Every year, my family makes peanut brittle using an old family recipe (example recipe, slightly different from ours in quantities). A large portion of this recipe is Karo brand light corn syrup. The brittle is very popular with friends and family because of its foamy, crunchy texture. We achieve this texture by adding a bunch of baking soda at peak temperature, watching the brittle foam up, and dumping it on a tray to cool while it's still really foamy.
This year, we've made two batches, one using a bottle of corn syrup left over from last year, and one using a new bottle we just bought. And there's a difference. The one with the old bottle was properly foamy and held its air bubbles while hardening. The one from the new bottle foamed up, and then went flat before hardening, losing all its air and spreading out more than it usually does.
We'd assume that we made a mistake in our cooking process, except that my mother-in-law, using the exact same family recipe, had the exact same experience. Last year's syrup worked; this year's didn't.
This makes me conclude that something changed about Karo Light Corn Syrup. Maybe the moisture content, maybe the sugar chemistry, maybe something else. There's no published news, and Karo has not responded to our requests for information.
Does anyone know what might have changed about the syrup this year, preferably with citations?
If there are no citations, does anyone have a method by which we could determine how the syrup changed that doesn't require a full chemistry lab?

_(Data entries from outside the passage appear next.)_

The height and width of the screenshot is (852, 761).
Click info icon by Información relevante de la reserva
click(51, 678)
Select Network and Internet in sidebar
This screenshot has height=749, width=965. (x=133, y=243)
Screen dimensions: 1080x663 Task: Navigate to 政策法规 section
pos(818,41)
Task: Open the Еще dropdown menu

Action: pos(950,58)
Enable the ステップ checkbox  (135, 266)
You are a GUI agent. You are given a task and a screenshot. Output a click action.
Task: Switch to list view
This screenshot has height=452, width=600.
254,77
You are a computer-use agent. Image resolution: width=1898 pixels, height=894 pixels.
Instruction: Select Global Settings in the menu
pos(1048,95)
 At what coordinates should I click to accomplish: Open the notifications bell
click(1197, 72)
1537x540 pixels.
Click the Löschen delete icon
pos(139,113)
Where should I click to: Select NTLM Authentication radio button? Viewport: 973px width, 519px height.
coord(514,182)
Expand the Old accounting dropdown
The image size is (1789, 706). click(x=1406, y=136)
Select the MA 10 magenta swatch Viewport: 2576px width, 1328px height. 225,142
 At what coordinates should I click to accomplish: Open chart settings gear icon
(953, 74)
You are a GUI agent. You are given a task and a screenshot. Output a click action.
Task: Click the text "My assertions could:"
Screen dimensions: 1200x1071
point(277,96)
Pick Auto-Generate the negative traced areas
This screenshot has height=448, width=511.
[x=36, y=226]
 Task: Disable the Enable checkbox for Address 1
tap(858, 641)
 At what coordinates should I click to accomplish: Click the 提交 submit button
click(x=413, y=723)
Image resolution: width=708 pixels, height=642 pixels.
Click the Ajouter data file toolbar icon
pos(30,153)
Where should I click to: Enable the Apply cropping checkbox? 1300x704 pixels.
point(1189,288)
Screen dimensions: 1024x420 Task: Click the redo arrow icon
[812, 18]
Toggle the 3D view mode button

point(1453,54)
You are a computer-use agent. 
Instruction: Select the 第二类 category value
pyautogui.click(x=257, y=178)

To forstall questions: no, we don't have both bottles. Also, we cook the sugar+corn syrup to dark amber.
Answering one more question: it was the exact same box of baking soda. And we're talking about batches less than a week apart. Further, my mother-in-law has had the same experience, so we've reproduced the change in behavior in two different kitchens. Absolutely every other variable is accounted for other than the change in corn syrup years.
Update: one more A/B test: we found a bottle of 3-year-old Karo, did a batch of peanut brittle, and it turned out fine.